A antiga cítara chinesa (guqin ou simplesmente qin (pronúncia chin)) é mais do que um instrumento musical de execução. Ela tem uma longa história, e ricas e profundas conotações culturais. Antigos líderes e eruditos consideravam-na como a expressão máxima do cultivo individual, da harmonização familiar, da hombridade, e da estabilidade social. Era o símbolo da vida intelectual. No “Clássico dos Ritos” está escrito, “um intelectual casualmente não se desfaz de sua cítara ou do seu Se [um grande instrumento musical de corda].” Confúcio também disse: “[Seja] apaixonado na poesia, atento nas cerimônias, e talentoso na música.”
Tocar cítara enleva a concepção artística; é levado em consideração mais o seu significado interior do que a mera perfeição técnica. Ela transcende os limites da música, possibilitando a harmonia entre o homem e a natureza, o conceito cósmico da relação entre o Céu e o homem, e os conceitos de vida e moralidade. Por isso ela se tornou uma ferramenta para o cultivo do caráter moral da pessoa, iluminando para verdades maiores, e edificando as pessoas. Os sábios falavam da Virtude da cítara ou do Tao da cítara. No “Manual da Cítara”, de Cai Yong, ele diz: “Em tempos antigos, Fuxi fez a cítara para ajudar as pessoas a controlarem a si mesmas e não se desviarem, e para protegê-las do desenvolvimento da luxúria, a fim de que pudessem cultivar racionalmente e retornar ao seu ser original.” Em Yueji, uma antiga obra musical, foi mencionado: “A virtuosidade é o esteio da natureza humana, e o músico é a virtuosidade mais magnífica.” A virtude é a natureza inata do homem, e a música é a sublimação da virtude. A música em um reino superior é uma expressão dos princípios celestiais. Quando as pessoas apreciam a música, elas são moralmente inspiradas e elevadas a outro plano filosófico.
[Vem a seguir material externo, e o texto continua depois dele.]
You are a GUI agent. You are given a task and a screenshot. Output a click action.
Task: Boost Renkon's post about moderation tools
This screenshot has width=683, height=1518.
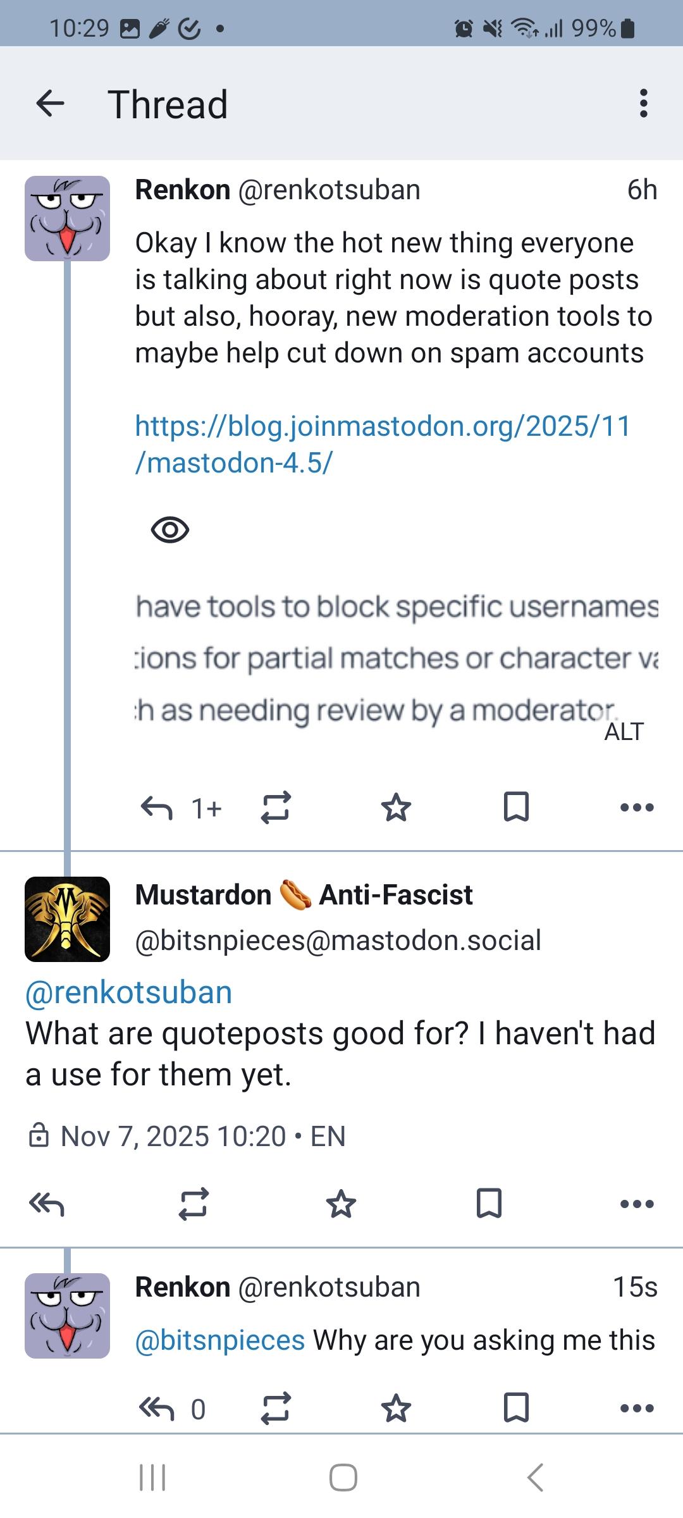coord(276,807)
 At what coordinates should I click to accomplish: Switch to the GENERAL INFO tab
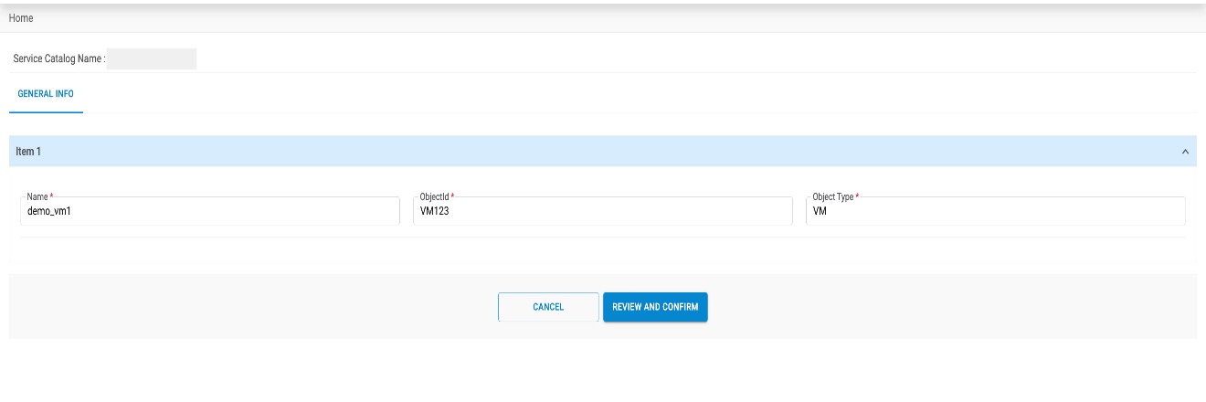point(46,94)
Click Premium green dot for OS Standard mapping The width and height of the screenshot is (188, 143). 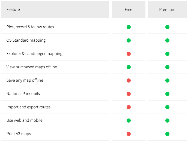167,40
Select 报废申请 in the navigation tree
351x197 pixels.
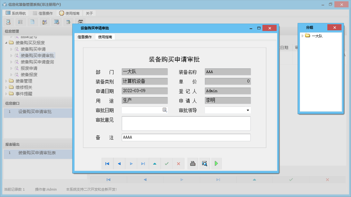click(x=29, y=68)
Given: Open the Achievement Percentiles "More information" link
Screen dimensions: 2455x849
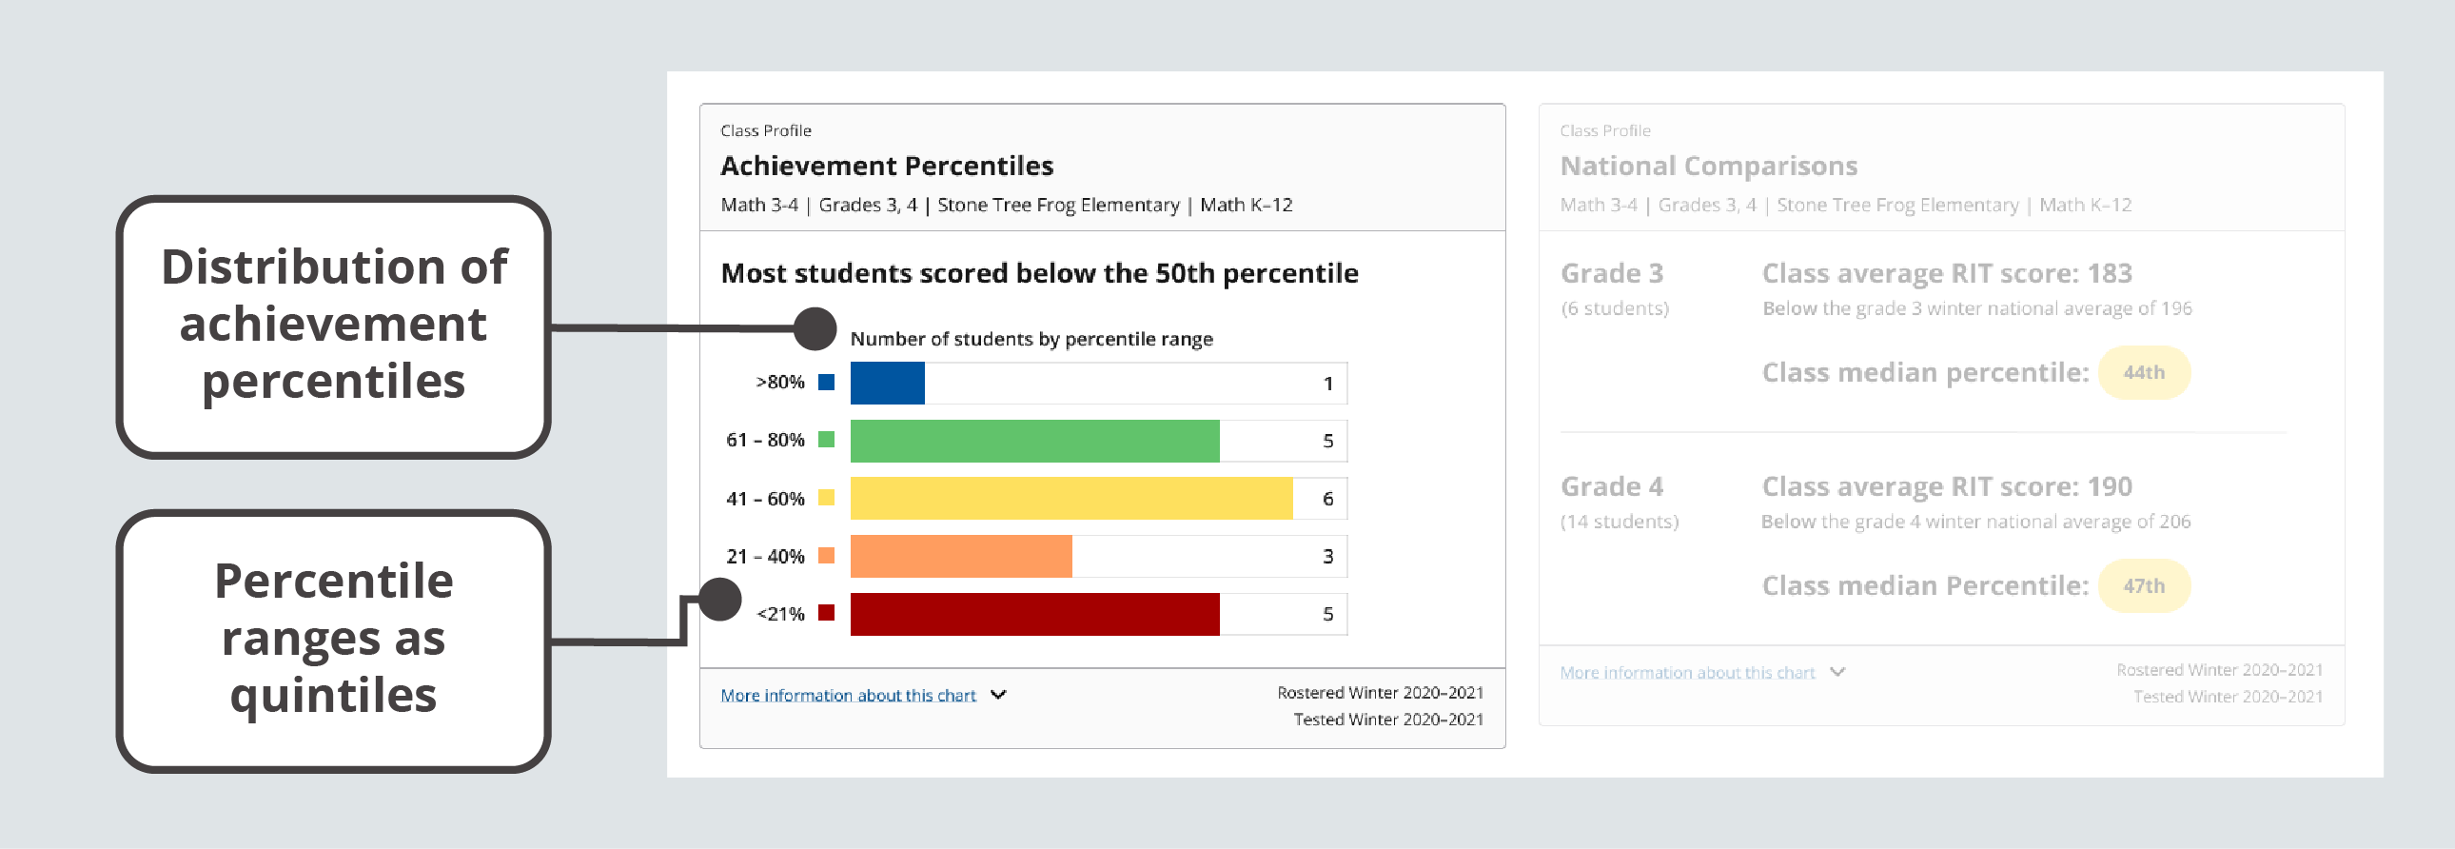Looking at the screenshot, I should (847, 696).
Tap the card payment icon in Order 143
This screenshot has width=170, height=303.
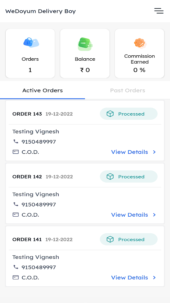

Em tempos antigos, a cítara era um instrumento musical indispensável ao aprendizado e ao cultivo de um “gentleman”. O músico tinha de tocar com uma mente reta e pensamentos retos para alcançar a harmonia do corpo e da mente. Na história, muitos famosos tocadores de cítara tinham caráter nobre, virtuosidade e incorruptibilidade. Eles sempre mostravam decoro digno, e em um ambiente cênico requintado executavam a cítara com respeito. Suas mentes eram serenas, possibilitando-os atingir a harmonia com a natureza e iluminando-os para uma verdade superior, como Jikang descreveu em um poema:
“Meus olhos admiram os cisnes que regressam,
Meus dedos dedilham as cinco cordas.
Eu ergo e abaixo minha cabeça em contentamento,
Minha mente se desliga, passeando no vácuo!”
Tocando a cítara de maneira imperturbável pode-se manter uma mente calma até mesmo num cenário turbulento, conforme descreveu Tao Yuanming (220-589 d.C.):
“Construindo uma cabana de palha no meio de turbulentas redondezas,
Como se nem barulhentas carruagens ou cavalos estivessem por perto.
Senhor, como o senhor consegue?
Se a mente está longe, o local naturalmente não interferirá.”
A mente é o fundamental para se tocar a cítara. Uma mente reta produz uma música reta. Uma mente elevada produz música com significados mais profundos, o que por sua vez toca os corações dos ouvintes, emocionando-os, e possibilitando-os entender e sentir o conteúdo moral da música, a expressão e o talento do músico. Esta é a natureza das artes.